From the Department of Hematology, Oncology and Clinical Immunology, Heinrich-Heine-University, Düsseldorf, Germany (UG, CS, SK, AK, RH, NG); Department of Human Genetics, Heinrich-Heine-University, Düsseldorf, Germany (BH); Department of Hematology, Oncology and Clinical Immunology, St. Johannes Hospital, Duisburg, Germany (CA); University of Rochester Medical Center, USA (JMB)

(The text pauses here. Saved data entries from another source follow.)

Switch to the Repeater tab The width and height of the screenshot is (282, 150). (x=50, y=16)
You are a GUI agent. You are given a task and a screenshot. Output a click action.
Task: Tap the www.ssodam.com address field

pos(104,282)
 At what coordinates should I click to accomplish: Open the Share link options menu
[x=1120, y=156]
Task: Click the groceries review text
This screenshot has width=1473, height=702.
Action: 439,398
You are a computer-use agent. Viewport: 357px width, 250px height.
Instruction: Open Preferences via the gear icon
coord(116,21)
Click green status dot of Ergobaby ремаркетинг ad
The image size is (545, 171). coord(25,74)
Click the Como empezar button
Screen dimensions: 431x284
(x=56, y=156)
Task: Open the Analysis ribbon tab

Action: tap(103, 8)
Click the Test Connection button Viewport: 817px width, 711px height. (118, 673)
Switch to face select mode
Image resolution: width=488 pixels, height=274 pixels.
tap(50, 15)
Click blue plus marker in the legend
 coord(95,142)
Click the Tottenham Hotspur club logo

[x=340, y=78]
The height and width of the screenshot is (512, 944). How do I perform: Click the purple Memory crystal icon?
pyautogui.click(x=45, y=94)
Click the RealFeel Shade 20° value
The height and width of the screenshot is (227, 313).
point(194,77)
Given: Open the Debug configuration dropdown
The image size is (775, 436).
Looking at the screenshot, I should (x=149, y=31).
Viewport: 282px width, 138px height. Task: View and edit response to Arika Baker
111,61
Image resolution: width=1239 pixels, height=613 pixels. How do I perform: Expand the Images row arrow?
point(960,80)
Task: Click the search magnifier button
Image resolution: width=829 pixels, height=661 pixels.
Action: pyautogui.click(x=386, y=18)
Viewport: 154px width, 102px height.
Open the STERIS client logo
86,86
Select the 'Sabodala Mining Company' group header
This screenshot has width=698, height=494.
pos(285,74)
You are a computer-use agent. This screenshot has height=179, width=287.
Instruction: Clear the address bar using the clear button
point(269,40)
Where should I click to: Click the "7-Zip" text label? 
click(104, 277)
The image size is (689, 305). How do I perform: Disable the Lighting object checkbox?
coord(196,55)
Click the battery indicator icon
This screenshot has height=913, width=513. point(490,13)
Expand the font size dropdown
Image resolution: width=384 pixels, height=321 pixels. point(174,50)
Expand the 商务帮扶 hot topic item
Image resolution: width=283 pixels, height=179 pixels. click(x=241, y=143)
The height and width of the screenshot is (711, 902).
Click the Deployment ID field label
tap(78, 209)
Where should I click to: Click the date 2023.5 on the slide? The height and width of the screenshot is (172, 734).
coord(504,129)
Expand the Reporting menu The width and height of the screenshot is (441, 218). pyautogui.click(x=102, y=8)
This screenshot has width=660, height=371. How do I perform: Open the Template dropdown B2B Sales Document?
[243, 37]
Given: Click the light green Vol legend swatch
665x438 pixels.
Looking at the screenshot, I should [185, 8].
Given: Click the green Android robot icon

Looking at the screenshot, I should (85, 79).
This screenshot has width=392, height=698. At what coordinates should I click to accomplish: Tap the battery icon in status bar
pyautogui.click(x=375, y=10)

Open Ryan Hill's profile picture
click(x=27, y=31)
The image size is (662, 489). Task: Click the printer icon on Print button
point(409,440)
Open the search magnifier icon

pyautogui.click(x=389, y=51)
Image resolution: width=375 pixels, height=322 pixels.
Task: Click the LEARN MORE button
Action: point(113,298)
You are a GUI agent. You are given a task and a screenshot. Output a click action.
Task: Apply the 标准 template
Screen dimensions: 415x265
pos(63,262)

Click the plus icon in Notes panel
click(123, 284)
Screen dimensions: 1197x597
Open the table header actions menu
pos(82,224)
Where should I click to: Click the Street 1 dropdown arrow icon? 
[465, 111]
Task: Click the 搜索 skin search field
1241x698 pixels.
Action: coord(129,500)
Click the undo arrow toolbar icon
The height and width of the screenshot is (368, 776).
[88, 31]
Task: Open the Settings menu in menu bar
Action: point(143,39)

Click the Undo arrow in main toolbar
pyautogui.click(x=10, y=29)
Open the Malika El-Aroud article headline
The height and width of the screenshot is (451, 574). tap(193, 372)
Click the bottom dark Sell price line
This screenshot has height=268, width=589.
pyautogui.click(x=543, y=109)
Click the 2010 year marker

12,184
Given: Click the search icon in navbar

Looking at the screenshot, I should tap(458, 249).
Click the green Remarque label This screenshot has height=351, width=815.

Correspondence: Ulrich Germing, Department of Hematology, Oncology and Clinical Immunology, Heinrich-Heine-University Moorenstr. 5, 40225 Düsseldorf, Germany. E-mail: germing{at}med.uni-duessel-dorf.de

The WHO classification moved CMML to myeloproliferative/myelodysplastic disorders, and defined CMML I and CMML II according to medullary and peripheral blast count. To confirm these proposals, we analyzed 266 patients with CMML I and 73 patients with CMML II. Median survival time was 20 months for CMML I, and 15 months for CMML II (p<0.005). The cumulative risk of AML evolution differed between patient groups (p=0.001). No conclusive differences in clinical, morphologic, hematologic or cytogenetic parameters were found. These data support the WHO proposals for the classification of CMML.

Key words: myelodysplastic syndromes, myeloproliferative syndromes, CMML, prognosis, WHO classification.